▸ **SOURCE DATA**:
=== Section Start ===

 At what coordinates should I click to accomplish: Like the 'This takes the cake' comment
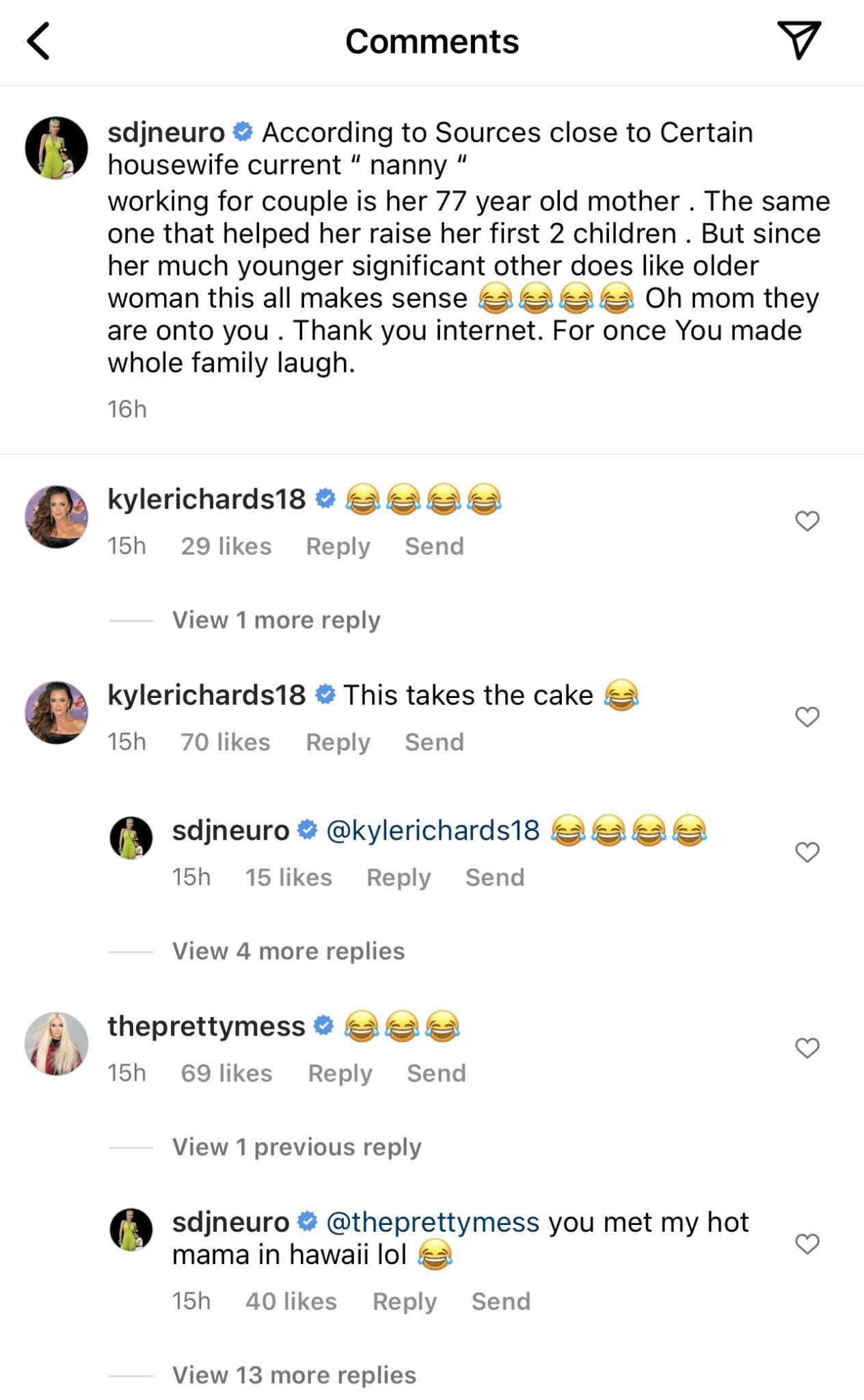[x=807, y=716]
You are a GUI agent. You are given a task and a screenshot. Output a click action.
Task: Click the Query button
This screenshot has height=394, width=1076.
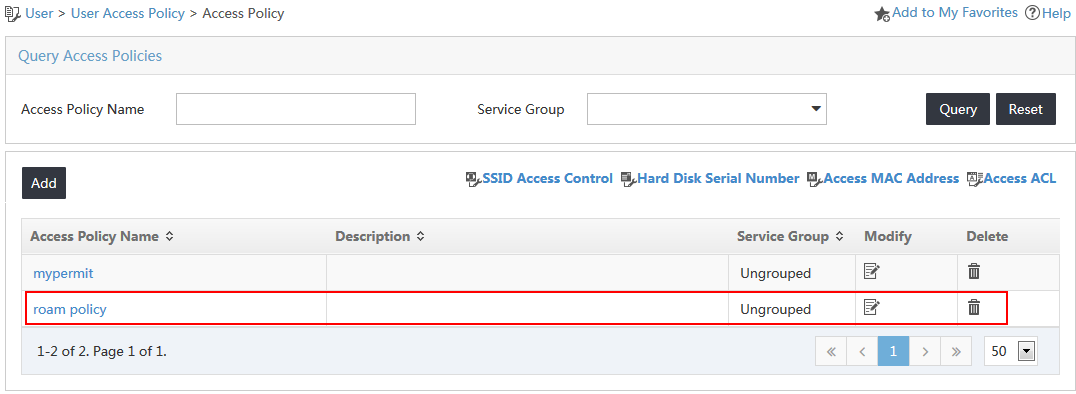(x=958, y=109)
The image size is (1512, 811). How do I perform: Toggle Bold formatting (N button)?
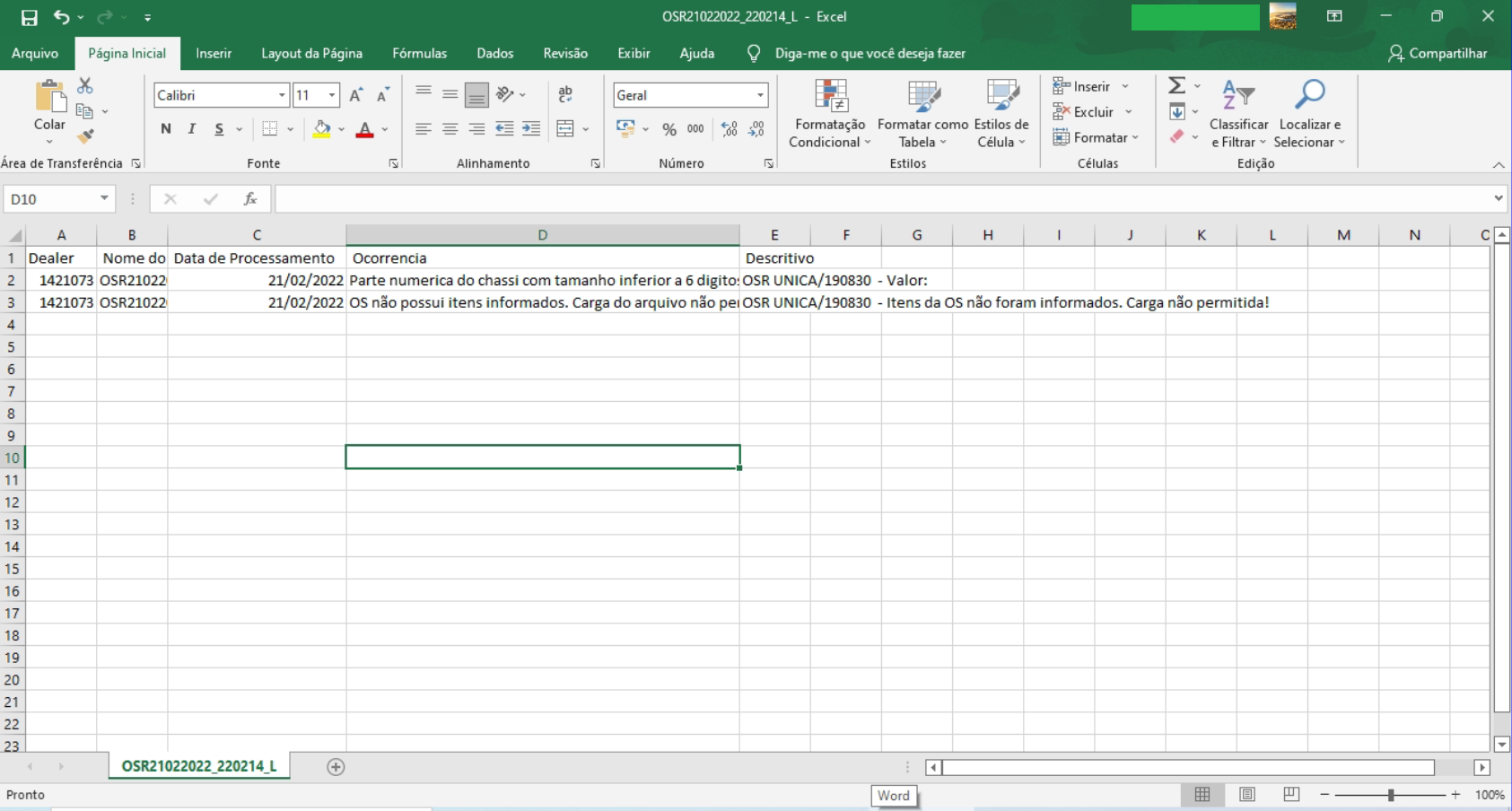tap(166, 129)
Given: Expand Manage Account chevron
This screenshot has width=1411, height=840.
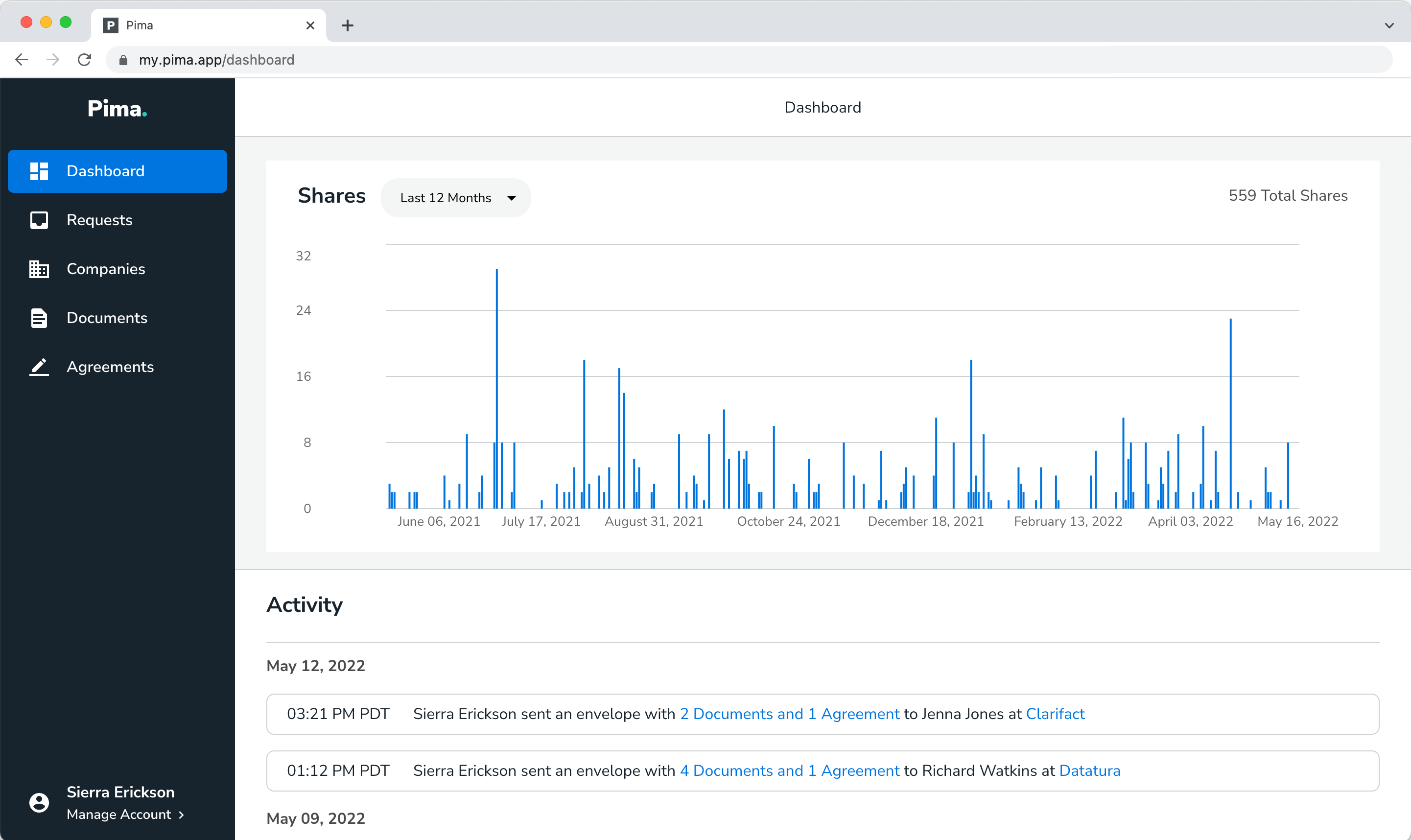Looking at the screenshot, I should click(182, 815).
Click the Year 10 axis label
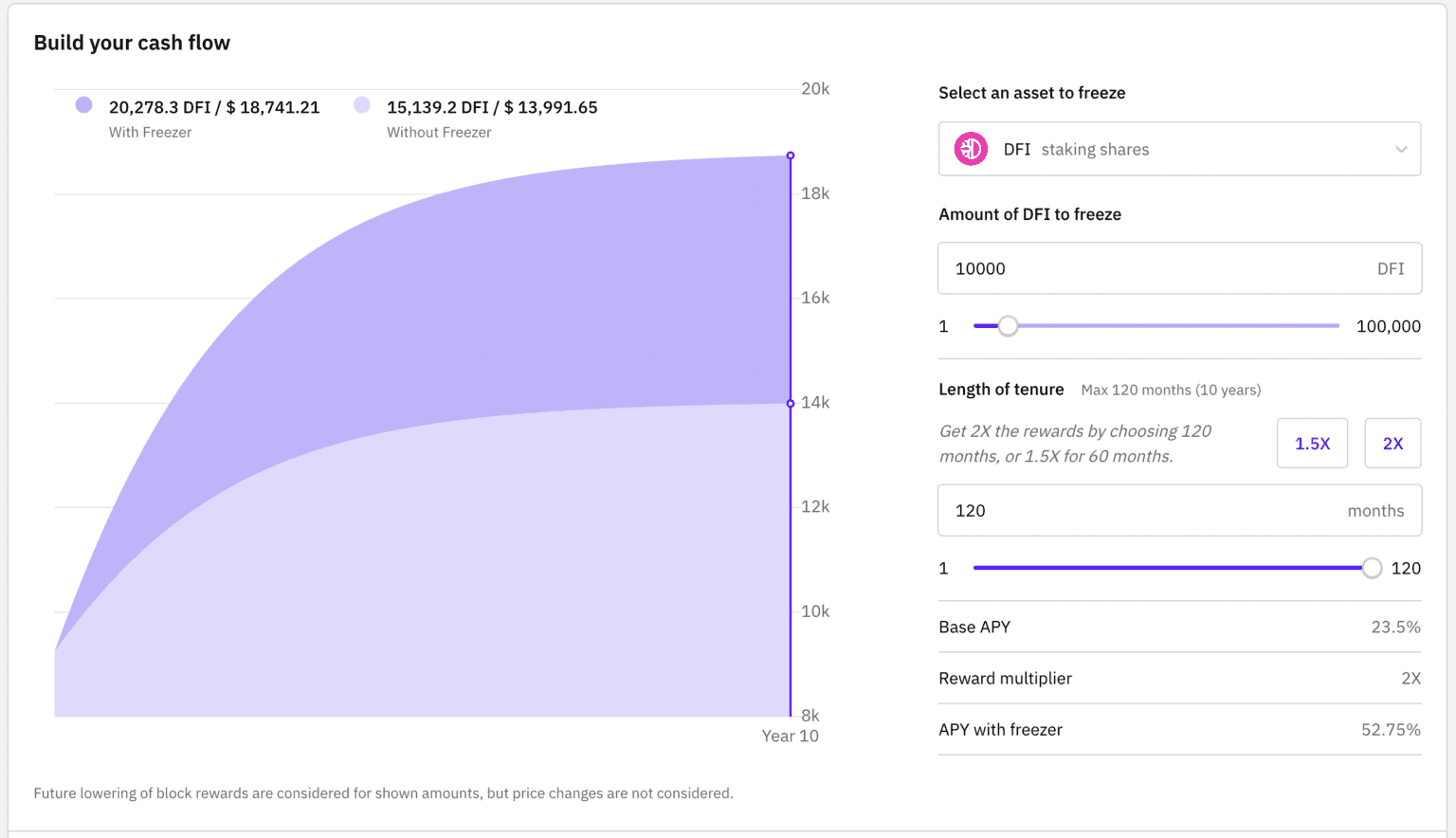Image resolution: width=1456 pixels, height=838 pixels. (790, 737)
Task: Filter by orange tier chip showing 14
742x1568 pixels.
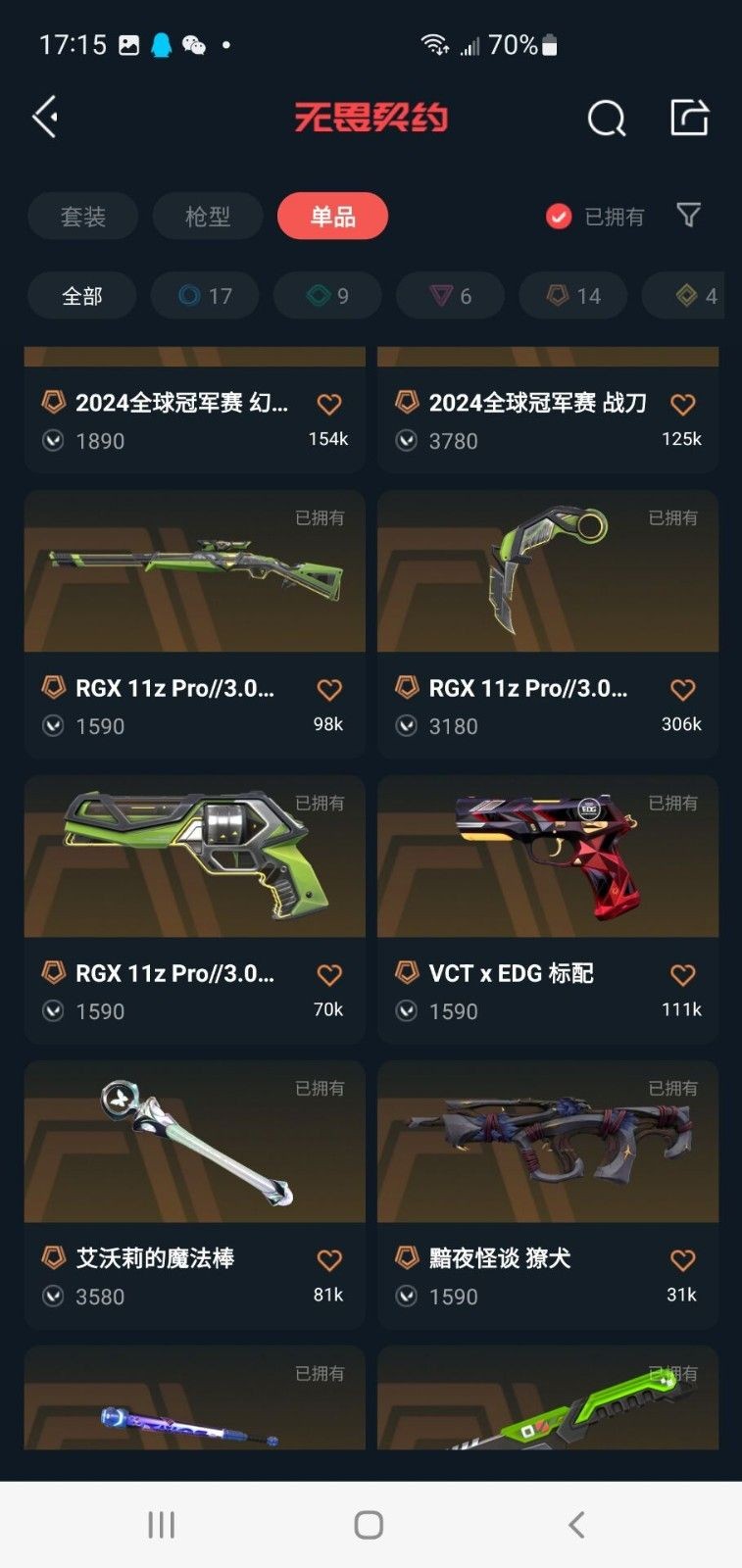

=== Section End ===

▸ **WORK REQUIRED**: Nothing but the lines from the line containing "The image size" through the last line of the listing above should appear, output exactly, with no pictures.

▸ **EXPECTED ANSWER**:
The image size is (1512, 811). How do I perform: Toggle Bold formatting (N button)?
tap(166, 129)
Given: Expand Manage Account chevron
This screenshot has width=1411, height=840.
Looking at the screenshot, I should click(182, 815).
Click the Year 10 axis label
Image resolution: width=1456 pixels, height=838 pixels. (790, 737)
Task: Filter by orange tier chip showing 14
742x1568 pixels.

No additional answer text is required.